• ASSIGNMENT: In the listing below, find the line holding "Close the IMG_1511.HEIC" and the line holding "Image resolution: width=1327". Write out those two lines and all lines between, exactly, and nothing more.

• PROVIDED DATA:
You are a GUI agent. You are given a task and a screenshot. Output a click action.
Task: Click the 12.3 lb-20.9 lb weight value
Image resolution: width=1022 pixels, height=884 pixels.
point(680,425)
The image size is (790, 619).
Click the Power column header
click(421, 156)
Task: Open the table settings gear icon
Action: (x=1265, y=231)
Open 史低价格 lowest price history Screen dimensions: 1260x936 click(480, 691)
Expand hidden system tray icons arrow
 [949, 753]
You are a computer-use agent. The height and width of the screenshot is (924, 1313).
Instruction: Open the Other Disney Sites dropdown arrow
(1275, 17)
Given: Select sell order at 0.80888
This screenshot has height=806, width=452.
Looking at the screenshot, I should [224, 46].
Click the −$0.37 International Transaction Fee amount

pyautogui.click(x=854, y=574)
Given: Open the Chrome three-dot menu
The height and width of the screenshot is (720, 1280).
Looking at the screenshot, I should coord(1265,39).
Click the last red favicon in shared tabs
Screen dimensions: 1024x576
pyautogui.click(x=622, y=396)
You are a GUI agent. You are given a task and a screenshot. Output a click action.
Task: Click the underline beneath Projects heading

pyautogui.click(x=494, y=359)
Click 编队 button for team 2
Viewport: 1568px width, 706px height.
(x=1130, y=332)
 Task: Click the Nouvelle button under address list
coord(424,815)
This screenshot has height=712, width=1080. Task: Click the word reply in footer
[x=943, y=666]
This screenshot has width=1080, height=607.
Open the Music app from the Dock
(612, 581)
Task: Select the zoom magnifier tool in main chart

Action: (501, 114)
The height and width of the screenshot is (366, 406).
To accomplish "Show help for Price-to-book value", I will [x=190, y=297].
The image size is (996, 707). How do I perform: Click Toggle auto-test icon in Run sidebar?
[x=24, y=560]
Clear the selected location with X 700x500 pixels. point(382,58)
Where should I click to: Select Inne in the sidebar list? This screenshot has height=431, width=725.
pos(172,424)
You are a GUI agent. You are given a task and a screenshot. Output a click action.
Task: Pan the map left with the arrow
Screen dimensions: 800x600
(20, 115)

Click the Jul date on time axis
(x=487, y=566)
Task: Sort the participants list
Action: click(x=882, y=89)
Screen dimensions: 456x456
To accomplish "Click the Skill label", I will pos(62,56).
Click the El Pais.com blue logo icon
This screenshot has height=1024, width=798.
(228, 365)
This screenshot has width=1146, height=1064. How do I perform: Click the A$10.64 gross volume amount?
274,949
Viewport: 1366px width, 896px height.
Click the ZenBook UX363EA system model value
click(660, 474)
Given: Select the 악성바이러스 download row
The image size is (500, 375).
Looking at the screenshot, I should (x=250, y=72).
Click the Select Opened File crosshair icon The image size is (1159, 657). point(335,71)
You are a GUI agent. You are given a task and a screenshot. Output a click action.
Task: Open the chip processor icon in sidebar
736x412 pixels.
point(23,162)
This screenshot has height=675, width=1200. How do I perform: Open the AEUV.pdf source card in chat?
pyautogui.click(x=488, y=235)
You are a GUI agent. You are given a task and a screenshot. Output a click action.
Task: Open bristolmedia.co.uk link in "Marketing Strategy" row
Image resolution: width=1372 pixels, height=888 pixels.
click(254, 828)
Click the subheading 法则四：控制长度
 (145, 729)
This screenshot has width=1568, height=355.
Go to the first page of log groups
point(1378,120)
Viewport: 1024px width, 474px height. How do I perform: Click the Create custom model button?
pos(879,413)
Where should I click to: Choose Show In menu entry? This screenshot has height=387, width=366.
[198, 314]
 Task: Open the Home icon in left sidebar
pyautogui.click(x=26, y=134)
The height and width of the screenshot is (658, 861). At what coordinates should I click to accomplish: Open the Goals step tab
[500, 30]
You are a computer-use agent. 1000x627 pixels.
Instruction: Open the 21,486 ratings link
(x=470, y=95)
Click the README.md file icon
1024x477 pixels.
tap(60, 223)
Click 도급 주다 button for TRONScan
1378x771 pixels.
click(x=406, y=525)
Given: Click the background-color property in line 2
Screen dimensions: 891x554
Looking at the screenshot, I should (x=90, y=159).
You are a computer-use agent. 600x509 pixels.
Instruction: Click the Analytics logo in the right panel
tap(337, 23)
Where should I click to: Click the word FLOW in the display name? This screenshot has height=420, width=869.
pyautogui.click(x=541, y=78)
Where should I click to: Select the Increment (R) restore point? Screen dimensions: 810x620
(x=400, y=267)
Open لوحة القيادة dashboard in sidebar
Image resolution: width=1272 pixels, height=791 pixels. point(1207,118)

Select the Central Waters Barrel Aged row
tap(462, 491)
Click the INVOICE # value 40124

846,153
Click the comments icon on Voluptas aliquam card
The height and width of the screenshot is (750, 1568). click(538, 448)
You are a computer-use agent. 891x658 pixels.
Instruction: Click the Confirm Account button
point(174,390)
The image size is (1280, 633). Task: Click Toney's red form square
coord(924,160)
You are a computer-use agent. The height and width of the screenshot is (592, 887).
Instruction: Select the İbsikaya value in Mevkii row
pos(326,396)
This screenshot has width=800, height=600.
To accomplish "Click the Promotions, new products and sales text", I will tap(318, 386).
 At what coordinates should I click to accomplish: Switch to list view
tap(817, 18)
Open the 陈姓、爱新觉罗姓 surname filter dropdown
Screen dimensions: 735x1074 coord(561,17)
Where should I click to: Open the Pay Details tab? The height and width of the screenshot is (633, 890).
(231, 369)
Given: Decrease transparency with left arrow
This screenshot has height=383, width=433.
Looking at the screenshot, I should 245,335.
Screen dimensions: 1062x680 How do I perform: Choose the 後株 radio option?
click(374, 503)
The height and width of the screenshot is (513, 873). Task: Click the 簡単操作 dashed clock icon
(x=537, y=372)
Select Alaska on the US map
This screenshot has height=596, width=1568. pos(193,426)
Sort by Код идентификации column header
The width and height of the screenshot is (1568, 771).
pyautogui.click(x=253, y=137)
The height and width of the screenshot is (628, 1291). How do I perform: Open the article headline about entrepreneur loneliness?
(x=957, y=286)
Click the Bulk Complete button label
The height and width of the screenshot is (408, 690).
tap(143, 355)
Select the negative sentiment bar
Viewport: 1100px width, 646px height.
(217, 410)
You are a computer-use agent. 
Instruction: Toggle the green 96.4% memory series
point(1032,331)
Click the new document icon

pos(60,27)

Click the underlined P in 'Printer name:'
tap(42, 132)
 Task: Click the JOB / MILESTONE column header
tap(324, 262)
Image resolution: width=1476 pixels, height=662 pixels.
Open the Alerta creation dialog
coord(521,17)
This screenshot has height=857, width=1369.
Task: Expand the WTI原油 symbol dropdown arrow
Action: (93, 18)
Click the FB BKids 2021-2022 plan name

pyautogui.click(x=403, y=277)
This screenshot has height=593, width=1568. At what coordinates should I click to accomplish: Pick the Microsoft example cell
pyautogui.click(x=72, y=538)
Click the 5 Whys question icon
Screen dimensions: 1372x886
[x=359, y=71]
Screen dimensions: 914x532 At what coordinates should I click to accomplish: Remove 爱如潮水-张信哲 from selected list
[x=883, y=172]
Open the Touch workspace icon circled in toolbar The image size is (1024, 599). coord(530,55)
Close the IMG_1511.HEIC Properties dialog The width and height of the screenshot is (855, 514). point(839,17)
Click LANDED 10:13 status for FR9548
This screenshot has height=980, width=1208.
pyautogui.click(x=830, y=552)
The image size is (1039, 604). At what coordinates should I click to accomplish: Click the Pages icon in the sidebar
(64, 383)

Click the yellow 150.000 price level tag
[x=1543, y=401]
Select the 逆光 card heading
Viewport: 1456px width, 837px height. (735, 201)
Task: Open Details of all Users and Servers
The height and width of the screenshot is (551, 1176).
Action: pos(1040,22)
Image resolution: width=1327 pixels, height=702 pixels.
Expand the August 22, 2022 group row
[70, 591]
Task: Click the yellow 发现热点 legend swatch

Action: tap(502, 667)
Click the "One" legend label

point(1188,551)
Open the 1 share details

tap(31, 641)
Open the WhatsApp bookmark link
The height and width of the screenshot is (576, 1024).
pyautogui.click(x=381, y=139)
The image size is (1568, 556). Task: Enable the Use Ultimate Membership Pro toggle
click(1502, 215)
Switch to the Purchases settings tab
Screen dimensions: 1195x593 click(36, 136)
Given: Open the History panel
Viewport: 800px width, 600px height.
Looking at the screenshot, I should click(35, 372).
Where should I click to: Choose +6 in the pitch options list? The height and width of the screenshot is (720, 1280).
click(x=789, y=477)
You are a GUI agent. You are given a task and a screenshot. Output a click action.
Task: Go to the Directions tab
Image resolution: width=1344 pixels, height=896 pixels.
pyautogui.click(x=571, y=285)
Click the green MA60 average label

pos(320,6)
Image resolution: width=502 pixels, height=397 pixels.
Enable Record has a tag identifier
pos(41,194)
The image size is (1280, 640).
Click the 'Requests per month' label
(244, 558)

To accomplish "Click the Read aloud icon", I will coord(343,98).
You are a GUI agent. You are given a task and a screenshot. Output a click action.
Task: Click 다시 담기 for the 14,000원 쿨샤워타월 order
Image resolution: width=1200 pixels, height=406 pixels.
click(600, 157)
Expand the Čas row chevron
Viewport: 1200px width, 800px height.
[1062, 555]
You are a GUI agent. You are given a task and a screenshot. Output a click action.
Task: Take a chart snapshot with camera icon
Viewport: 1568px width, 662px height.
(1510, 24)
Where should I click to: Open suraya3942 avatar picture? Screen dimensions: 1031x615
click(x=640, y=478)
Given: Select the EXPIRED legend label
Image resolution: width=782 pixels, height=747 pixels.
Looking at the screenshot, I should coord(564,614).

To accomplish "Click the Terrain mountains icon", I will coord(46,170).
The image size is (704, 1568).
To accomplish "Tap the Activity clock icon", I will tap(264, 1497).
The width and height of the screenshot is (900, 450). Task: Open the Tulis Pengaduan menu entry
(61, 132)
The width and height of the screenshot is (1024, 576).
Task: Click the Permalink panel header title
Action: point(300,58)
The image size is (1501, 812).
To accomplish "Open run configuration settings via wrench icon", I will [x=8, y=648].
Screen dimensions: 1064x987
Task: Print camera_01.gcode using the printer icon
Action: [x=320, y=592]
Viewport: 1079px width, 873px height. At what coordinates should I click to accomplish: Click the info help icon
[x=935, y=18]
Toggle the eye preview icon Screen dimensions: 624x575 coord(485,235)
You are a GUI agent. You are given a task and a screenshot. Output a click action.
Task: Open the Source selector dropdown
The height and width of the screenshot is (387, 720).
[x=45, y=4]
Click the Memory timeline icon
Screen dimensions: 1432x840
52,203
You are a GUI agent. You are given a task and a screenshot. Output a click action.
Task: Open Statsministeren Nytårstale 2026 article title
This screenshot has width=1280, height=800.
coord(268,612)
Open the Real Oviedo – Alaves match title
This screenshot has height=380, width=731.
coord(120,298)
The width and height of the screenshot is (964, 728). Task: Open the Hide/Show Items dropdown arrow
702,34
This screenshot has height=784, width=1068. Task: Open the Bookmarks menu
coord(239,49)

• SOLUTION:
Close the IMG_1511.HEIC Properties dialog The width and height of the screenshot is (855, 514). point(839,17)
Click LANDED 10:13 status for FR9548
This screenshot has height=980, width=1208.
pyautogui.click(x=830, y=552)
The image size is (1039, 604). At what coordinates should I click to accomplish: Click the Pages icon in the sidebar
(64, 383)

Click the yellow 150.000 price level tag
[x=1543, y=401]
Select the 逆光 card heading
Viewport: 1456px width, 837px height. (735, 201)
Task: Open Details of all Users and Servers
The height and width of the screenshot is (551, 1176).
Action: pos(1040,22)
Image resolution: width=1327 pixels, height=702 pixels.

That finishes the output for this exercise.